WHAT YOU ARE ASKED TO DO
Could you reproduce all of these records exactly?

(Collected data)
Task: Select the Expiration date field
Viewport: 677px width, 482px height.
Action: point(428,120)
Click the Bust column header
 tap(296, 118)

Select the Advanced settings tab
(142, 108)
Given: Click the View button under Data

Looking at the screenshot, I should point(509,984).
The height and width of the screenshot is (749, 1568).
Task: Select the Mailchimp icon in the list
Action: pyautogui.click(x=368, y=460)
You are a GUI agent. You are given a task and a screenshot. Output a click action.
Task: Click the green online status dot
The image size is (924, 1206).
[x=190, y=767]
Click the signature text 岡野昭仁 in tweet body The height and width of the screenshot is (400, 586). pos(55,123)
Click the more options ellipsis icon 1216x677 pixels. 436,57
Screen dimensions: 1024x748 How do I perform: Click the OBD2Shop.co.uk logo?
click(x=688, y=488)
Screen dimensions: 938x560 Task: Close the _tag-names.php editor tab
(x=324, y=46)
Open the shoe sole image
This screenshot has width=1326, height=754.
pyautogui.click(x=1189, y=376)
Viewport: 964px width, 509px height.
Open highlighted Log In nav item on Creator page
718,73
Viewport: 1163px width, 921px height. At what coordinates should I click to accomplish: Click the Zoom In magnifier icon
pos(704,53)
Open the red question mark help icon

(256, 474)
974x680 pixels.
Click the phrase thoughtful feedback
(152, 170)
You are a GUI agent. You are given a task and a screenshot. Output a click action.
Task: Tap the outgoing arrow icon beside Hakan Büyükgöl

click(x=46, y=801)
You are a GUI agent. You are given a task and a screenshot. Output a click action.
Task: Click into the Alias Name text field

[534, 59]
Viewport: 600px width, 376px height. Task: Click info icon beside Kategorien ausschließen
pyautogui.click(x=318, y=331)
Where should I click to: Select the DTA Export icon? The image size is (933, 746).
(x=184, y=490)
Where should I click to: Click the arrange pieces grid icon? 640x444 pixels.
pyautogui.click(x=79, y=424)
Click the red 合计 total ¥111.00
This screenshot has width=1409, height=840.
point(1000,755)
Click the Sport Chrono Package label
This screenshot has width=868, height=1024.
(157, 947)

TASK ANSWER
Task: Select the Expiration date field
Viewport: 677px width, 482px height.
Action: point(428,120)
Click the Bust column header
 tap(296, 118)

Select the Advanced settings tab
(142, 108)
Given: Click the View button under Data

Looking at the screenshot, I should point(509,984).
The height and width of the screenshot is (749, 1568).
Task: Select the Mailchimp icon in the list
Action: pyautogui.click(x=368, y=460)
You are a GUI agent. You are given a task and a screenshot. Output a click action.
Task: Click the green online status dot
The image size is (924, 1206).
[x=190, y=767]
Click the signature text 岡野昭仁 in tweet body The height and width of the screenshot is (400, 586). pos(55,123)
Click the more options ellipsis icon 1216x677 pixels. 436,57
Screen dimensions: 1024x748 How do I perform: Click the OBD2Shop.co.uk logo?
click(x=688, y=488)
Screen dimensions: 938x560 Task: Close the _tag-names.php editor tab
(x=324, y=46)
Open the shoe sole image
This screenshot has width=1326, height=754.
pyautogui.click(x=1189, y=376)
Viewport: 964px width, 509px height.
Open highlighted Log In nav item on Creator page
718,73
Viewport: 1163px width, 921px height. At what coordinates should I click to accomplish: Click the Zoom In magnifier icon
pos(704,53)
Open the red question mark help icon

(256, 474)
974x680 pixels.
Click the phrase thoughtful feedback
(152, 170)
You are a GUI agent. You are given a task and a screenshot. Output a click action.
Task: Tap the outgoing arrow icon beside Hakan Büyükgöl

click(x=46, y=801)
You are a GUI agent. You are given a task and a screenshot. Output a click action.
Task: Click into the Alias Name text field

[534, 59]
Viewport: 600px width, 376px height. Task: Click info icon beside Kategorien ausschließen
pyautogui.click(x=318, y=331)
Where should I click to: Select the DTA Export icon? The image size is (933, 746).
(x=184, y=490)
Where should I click to: Click the arrange pieces grid icon? 640x444 pixels.
pyautogui.click(x=79, y=424)
Click the red 合计 total ¥111.00
This screenshot has width=1409, height=840.
point(1000,755)
Click the Sport Chrono Package label
This screenshot has width=868, height=1024.
(157, 947)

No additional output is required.